TRANSCRIPT
Conversation with Vivien
Gissele: [00:00:00]
Just wanna shout out to Feed Spot slash overcoming adversity for selecting our podcast as their top 10 podcasts.
Thank you. Thank you for acknowledging all our hard work. Hello and welcome to the Love and Compassion podcast with Gissele. We believe that love and compassion have the power to heal our lives and our world. Don’t forget to like and subscribe for more amazing content. Today we’re talking about getting under the skin, journey from estrangement to forgiveness, and I’ll be talking to Vivien Kalvaria, whose creative journey began in Rhodesia, where she discovered a love for theater as a child.
Although she began her career on stages her true passion laid behind the scenes, producing and directing. She opened a drama studio for children and staged plays at the local theater. At 24, she was appointed news director for Rhodesia Television, the first television station in southern Africa.
After moving to South Africa and then to the United States, [00:01:00] Vivien turned her focus to writing. She’s the author of Break and Hold, and has just completed a deeply personal memoir. My Name is Not Rifka, about her mother-in-law, a Schindler survivor. The book explores tumultuous relationship, the scars of intergenerational trauma and what it truly takes to move from anger to forgiveness.
A lifelong student of Holocaust history and its psychological legacy, Vivien brings rare insight into the wounds of the past, echo through generations and what it means to heal them. Please join us in welcoming Vivien. Hi.
Vivien: Hi. Thanks for having me, Gissele. It’s good to be with you.
Gissele: Oh yes. It’s so great to be with you.
I think this conversation is very, very timely.
I was wondering if you could begin by telling the audience how you got to write this memoir for your mother-in-law.
Vivien: Well, in order to understand [00:02:00] the sort of genesis of all of this and to understand the forgiveness piece of this story, we have to go back to where it all began.
when I started dating Zach, that’s my husband, his mother, Rifka everything she could to sabotage our relationship for two years, she would randomly call me at all hours of the night hysterically crying, insulting, yelling, begging me to walk away from the relationship.
She refused to attend our wedding and turned much of the community against me. Only a handful of people actually showed up. I was devastated and furious, and for a couple of years we were estranged. What I didn’t understand then, but would come to learn much later, was that her behavior was rooted in her past.
Rifka carried wounds from traumas I knew nothing about. In fact, nobody knew about them, and that was the stumbling block. She [00:03:00] never spoke about her past for 50 years. It was this dark secret that everyone tiptoed around, her sons grew up, and knew nothing about what she’d gone through as a child. All we had was this tattoo on her arm, a daily reminder that she’d been in a concentration camp.

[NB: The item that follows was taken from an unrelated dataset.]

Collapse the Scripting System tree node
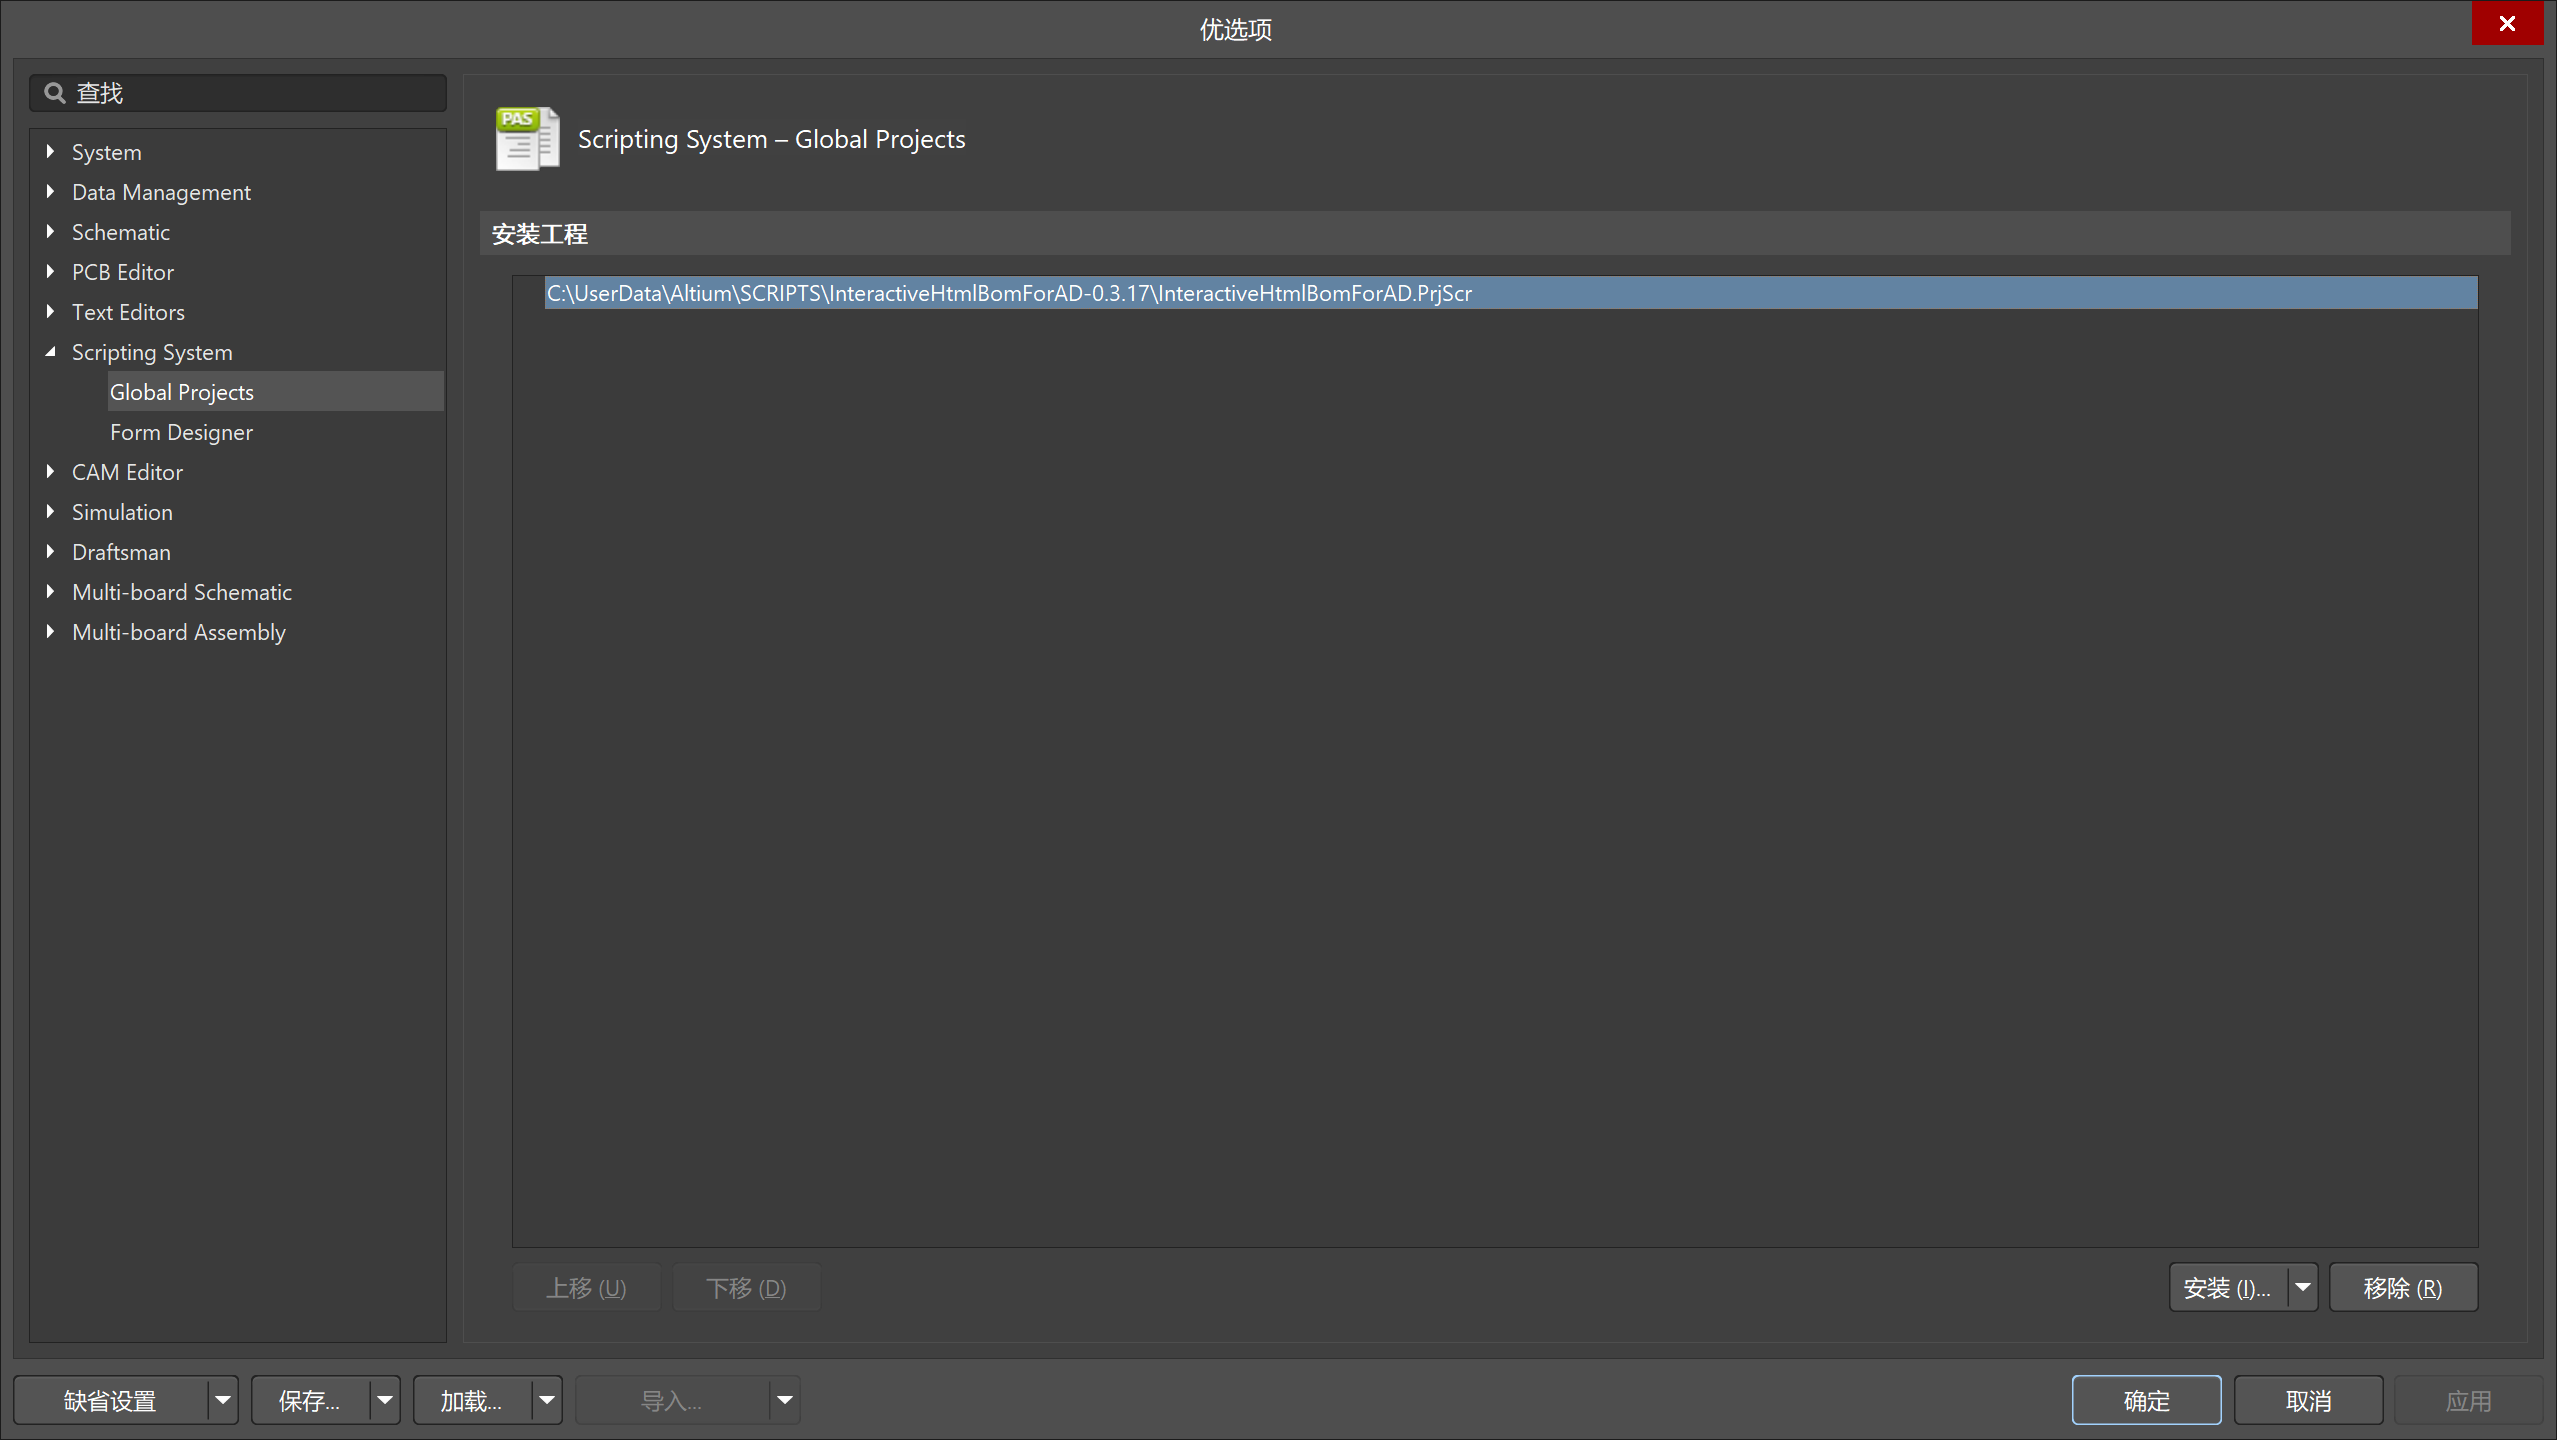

For me, her silence made it nearly impossible to understand her, let alone try and repair our relationship. So I stayed angry and resentful, not just because she had rejected me as a daughter-in-law, but because I had no frame of reference to understand what motivated her hostility. I couldn’t make sense of why she had waged such a fierce campaign to stop me from marrying her son.
There was nothing in my background or my family’s background to suggest that we had done something terrible. So for two years we were estranged.
Gissele: Did she ever tell you why, [00:04:00] specifically?